Katha and Ryu are a disillusioned NYC couple struggling to keep it together after a miscarriage, when they find themselves strongly tempted to join an exclusive gated community that pretends like it’s 1955. No modern technology, no modern lingo, no modern fabrics, and definitely no modern sensibilities about a woman having a job or a people of different colors receiving equal treatment.
All goes pretty well. Maybe too well. Is a simpler time really a more complex time? What on earth do we want from our lives? Do we really feel more free under more restrictions, as one character suggests?
Who’s behind it
Firehouse Theatre, with director Mark J. Lerman. The cast includes McLean Jesse as Katha (you might remember her from Stupid Fucking Bird), Xander H. Wong, Landon Nagel, Addie Barnhart, and Adam Valentine, who are all wearing the fantastic costumes of Matthew Allar, who also designed the set. I would like Matthew Allar to come to my house, design it, take over my wardrobe, design that, and then do it all over again. He may be the star of the show.
Other stars, though, are just about everybody else in it. I was particularly taken with Landon Nagel and Addie Barnhart, whose chemistry–or lack of it–is really important to the play. And Nagel’s character Dean’s back-and-forth with the convincingly desperate Roger (Adam Valentine) feels frigging real.
For the leads, McLean Jesse has such a magnetic glow of energy about her that it’s hard to play opposite, I imagine, although Xander H. Wong tried really hard. As the play went on, he was able to relax into his role, which evolves into what’s probably the most difficult role in the play.
Personal note to Addie Barnhart: You were either born to play this role or it was written for you.
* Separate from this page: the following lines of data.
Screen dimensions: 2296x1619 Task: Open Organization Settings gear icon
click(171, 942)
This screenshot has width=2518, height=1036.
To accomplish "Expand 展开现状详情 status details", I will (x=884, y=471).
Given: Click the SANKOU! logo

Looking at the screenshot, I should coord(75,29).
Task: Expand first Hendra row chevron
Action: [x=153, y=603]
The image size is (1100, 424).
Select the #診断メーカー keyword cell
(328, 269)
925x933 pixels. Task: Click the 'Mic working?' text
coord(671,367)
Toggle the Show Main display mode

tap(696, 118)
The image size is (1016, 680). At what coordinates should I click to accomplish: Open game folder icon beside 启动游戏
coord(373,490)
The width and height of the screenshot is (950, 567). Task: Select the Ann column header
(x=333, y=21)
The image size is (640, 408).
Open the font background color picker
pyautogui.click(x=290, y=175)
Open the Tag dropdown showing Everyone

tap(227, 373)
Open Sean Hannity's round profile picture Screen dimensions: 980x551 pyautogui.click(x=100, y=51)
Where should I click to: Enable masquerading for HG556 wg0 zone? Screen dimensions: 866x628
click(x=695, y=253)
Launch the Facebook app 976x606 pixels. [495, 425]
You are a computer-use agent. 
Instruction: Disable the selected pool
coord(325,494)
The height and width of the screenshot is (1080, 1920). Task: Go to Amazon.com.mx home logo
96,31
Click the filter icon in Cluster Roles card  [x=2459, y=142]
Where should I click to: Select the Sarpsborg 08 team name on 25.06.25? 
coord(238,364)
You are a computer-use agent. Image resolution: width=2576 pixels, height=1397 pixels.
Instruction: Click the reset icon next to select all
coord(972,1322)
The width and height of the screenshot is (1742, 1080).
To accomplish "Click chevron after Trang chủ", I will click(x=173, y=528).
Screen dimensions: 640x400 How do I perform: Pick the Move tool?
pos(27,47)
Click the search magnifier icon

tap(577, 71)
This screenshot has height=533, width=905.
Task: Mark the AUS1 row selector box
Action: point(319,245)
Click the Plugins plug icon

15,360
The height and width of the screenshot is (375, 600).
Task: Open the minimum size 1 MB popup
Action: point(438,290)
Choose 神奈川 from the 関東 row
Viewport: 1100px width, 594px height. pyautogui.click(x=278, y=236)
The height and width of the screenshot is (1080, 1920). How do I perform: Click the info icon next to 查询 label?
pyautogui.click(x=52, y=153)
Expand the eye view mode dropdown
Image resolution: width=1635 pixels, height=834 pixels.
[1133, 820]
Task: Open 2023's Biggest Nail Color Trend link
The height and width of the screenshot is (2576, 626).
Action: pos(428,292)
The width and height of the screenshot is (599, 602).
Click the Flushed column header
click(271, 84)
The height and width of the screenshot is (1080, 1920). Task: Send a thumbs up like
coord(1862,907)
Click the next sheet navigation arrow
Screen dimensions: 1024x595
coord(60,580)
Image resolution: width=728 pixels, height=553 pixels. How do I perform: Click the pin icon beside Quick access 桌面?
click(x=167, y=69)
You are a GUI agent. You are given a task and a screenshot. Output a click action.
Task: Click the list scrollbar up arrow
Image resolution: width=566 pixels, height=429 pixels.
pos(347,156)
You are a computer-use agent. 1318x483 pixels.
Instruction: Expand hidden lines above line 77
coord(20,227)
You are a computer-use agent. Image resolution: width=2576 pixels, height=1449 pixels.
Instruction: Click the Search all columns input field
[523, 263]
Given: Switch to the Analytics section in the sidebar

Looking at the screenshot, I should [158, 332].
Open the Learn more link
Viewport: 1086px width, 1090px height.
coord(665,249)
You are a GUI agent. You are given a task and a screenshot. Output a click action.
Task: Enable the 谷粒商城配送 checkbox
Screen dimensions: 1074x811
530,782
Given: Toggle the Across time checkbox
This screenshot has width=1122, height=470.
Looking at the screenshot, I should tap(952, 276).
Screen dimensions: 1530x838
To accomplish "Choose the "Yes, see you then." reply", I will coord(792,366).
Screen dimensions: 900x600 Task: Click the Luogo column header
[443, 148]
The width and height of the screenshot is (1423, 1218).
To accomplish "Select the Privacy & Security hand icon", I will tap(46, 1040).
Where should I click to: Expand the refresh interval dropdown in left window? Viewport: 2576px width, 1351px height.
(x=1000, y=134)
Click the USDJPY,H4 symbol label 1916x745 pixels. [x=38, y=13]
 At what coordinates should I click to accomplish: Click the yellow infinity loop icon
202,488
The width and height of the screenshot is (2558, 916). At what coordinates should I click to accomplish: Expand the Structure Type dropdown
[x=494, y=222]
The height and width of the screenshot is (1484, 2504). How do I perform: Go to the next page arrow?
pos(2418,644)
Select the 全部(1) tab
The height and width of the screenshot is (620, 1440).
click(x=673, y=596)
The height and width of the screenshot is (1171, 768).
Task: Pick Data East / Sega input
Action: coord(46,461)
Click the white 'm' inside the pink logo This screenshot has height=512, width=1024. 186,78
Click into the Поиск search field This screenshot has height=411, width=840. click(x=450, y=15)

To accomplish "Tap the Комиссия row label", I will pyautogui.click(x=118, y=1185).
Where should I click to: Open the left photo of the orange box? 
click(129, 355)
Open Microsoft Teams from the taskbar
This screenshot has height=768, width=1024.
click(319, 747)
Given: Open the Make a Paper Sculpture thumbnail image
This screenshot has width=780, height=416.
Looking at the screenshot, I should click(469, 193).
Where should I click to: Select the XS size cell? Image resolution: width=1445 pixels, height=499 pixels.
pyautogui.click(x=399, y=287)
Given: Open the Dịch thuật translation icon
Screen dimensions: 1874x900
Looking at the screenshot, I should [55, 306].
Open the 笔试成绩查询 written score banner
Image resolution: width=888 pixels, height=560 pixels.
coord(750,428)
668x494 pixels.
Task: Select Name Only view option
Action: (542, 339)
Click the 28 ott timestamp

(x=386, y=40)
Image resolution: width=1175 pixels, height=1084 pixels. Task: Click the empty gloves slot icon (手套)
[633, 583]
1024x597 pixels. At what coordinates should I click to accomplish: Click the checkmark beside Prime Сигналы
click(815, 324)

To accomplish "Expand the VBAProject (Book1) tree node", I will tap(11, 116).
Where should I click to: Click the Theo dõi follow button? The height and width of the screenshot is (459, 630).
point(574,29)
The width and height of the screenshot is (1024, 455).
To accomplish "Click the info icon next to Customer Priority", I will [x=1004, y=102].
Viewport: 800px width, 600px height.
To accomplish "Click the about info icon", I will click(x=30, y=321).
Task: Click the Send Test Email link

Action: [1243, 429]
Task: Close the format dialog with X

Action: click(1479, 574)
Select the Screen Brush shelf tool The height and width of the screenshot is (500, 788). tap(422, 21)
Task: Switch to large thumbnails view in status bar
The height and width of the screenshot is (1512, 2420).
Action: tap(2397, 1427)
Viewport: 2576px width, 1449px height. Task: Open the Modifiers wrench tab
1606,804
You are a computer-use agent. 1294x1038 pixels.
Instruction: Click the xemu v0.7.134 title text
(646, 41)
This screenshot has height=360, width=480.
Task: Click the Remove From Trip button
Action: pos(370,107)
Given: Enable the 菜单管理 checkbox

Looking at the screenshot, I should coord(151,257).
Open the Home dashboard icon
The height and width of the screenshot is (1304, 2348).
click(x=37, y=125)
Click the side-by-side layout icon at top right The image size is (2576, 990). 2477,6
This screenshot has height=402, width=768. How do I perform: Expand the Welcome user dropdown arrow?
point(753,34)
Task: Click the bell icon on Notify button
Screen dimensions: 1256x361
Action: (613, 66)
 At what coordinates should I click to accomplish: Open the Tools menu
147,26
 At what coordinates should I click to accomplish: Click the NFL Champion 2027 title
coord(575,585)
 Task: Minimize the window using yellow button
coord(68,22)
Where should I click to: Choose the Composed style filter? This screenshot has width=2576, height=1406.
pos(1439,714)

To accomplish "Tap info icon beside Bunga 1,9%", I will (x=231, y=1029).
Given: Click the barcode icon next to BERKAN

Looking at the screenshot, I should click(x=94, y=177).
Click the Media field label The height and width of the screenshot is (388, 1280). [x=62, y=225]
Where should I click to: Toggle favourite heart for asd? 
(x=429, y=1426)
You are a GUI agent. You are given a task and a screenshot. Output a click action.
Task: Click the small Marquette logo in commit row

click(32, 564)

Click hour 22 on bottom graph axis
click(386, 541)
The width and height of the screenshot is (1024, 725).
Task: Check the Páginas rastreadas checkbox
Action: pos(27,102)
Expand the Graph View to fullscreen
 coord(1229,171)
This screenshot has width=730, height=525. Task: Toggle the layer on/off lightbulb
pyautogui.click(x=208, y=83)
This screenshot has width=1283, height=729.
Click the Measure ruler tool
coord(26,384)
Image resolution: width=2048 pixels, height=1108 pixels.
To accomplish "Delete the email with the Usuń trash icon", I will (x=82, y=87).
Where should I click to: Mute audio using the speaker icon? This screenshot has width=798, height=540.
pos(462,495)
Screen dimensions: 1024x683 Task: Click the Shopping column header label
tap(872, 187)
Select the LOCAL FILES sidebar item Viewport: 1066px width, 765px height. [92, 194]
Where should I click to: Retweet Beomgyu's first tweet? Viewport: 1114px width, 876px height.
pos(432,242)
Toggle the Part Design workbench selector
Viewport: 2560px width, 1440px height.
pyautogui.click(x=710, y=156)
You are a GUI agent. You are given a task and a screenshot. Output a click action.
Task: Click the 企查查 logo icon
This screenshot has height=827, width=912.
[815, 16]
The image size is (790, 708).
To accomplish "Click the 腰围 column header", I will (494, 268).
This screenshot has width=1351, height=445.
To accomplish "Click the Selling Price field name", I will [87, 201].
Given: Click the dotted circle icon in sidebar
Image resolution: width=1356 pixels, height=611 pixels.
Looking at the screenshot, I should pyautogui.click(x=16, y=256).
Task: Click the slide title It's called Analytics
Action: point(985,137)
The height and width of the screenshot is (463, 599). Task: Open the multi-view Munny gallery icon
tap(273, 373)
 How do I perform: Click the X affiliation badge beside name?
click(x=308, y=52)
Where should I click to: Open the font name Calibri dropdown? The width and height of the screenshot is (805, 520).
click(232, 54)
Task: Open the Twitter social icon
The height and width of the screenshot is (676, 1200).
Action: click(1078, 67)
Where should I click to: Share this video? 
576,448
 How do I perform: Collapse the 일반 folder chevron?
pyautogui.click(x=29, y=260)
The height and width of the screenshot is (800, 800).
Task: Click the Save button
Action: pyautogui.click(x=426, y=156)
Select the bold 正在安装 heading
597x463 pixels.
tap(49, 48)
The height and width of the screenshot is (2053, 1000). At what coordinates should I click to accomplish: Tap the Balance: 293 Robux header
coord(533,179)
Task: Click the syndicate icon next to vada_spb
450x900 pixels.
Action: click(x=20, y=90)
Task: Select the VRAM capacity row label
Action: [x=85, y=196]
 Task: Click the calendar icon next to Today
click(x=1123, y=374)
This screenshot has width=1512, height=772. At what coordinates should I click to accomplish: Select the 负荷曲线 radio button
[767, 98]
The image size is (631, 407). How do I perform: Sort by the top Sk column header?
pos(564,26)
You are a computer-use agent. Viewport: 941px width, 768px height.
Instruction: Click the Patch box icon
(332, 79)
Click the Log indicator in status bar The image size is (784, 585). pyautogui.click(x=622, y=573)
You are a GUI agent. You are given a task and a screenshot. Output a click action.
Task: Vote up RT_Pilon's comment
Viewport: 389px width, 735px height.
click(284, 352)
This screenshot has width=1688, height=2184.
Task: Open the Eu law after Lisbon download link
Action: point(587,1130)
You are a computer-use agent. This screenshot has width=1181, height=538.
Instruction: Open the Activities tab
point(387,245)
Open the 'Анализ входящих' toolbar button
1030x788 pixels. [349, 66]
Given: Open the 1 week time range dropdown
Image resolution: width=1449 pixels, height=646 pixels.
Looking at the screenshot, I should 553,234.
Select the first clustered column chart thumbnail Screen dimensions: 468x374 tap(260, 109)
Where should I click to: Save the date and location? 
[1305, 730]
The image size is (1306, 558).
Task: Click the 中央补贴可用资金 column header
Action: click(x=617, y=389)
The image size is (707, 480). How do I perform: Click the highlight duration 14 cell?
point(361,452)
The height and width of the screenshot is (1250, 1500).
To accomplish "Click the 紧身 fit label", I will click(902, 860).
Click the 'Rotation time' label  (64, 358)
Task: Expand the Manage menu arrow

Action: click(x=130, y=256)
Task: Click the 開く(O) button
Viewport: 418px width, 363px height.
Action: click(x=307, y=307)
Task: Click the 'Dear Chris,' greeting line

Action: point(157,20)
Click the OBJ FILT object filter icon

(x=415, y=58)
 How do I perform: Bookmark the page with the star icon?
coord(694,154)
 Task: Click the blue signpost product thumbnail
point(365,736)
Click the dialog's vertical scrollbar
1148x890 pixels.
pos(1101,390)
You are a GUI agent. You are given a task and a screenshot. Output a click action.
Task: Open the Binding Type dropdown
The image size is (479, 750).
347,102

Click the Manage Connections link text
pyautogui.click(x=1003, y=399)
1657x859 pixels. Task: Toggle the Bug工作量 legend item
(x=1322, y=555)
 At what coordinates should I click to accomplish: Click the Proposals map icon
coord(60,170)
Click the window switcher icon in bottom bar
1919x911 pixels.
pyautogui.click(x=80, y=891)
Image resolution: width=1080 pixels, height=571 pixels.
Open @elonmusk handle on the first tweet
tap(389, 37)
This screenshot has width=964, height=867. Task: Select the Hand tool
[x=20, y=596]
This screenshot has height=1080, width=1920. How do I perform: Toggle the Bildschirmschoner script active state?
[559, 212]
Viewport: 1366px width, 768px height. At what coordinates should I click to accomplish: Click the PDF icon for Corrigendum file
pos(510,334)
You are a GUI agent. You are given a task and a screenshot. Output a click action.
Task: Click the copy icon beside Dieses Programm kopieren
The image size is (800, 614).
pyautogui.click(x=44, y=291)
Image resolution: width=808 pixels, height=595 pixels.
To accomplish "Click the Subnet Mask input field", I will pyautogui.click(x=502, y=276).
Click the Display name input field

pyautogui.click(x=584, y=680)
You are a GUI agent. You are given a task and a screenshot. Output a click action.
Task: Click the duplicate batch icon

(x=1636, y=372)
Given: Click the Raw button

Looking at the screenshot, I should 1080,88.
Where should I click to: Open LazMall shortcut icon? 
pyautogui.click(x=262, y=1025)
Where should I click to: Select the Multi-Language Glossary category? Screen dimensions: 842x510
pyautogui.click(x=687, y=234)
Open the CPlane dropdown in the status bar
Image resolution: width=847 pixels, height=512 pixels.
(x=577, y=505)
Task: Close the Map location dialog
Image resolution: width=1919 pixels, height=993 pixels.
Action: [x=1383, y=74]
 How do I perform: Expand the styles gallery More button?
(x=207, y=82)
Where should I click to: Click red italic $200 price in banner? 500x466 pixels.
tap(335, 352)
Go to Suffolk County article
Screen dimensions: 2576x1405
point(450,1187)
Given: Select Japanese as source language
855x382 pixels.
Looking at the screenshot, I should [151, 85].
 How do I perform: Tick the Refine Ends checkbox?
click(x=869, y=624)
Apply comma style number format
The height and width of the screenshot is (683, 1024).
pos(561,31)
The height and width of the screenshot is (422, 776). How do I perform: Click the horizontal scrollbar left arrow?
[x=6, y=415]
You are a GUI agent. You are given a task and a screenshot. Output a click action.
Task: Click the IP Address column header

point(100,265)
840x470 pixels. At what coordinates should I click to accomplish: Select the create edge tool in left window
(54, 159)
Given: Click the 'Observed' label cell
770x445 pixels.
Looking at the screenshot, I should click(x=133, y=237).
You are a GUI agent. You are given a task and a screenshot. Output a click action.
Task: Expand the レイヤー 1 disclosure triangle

Nothing you say will convince me otherwise. Also, plz be in everything from now on thx.
Where it is
Firehouse Theatre is absolutely one of my favorite spaces in town–I clearly prefer a small theater (hello, The Basement!), as I like getting up close and personal with the actors. But in this case, the reactions of the audience were just as interesting to me. Producing Artistic Director Joel Bessin asked the audience at the start whether or not they’d return to 1955 if they could–the most vocal responses were some resounding “NOPE”s. I thought about that a lot during the play. I missed 1955 by a few decades, but I certainly am no stranger to decade nostalgia. We’ve got to remember, though, that we’re past a certain point in time for a reason. We’ve moved on. Just because 1955 has ol’ Matthew Allar doing their wardrobe and everyone looks awesome and put-together, doesn’t mean our lives would be more beautiful.
When it is
Maple and Vine runs on various dates through Sunday, May 8th. See schedule for details.
How much it costs
$35 for general admission, $15 for students (with valid ID), $16 for military (with valid ID), $30 for seniors, and $40 for vintage date night (must be purchased in pairs). See site to buy tickets and get details on that vintage date night, which sounds pretty rad.
Other things to note
There’s street parking on Broad that’s fairly easy in the evening. One block over and you’re squarely in the Fan, in case four-lane roads freak you out to park on.
Firehouse sells beer, wine, and soft drinks as well as snacks both before the show and at intermission.
If you don’t go do this, you will…
Be able to focus on your work a lot better than if you do see it–it’ll occupy your thoughts for several days.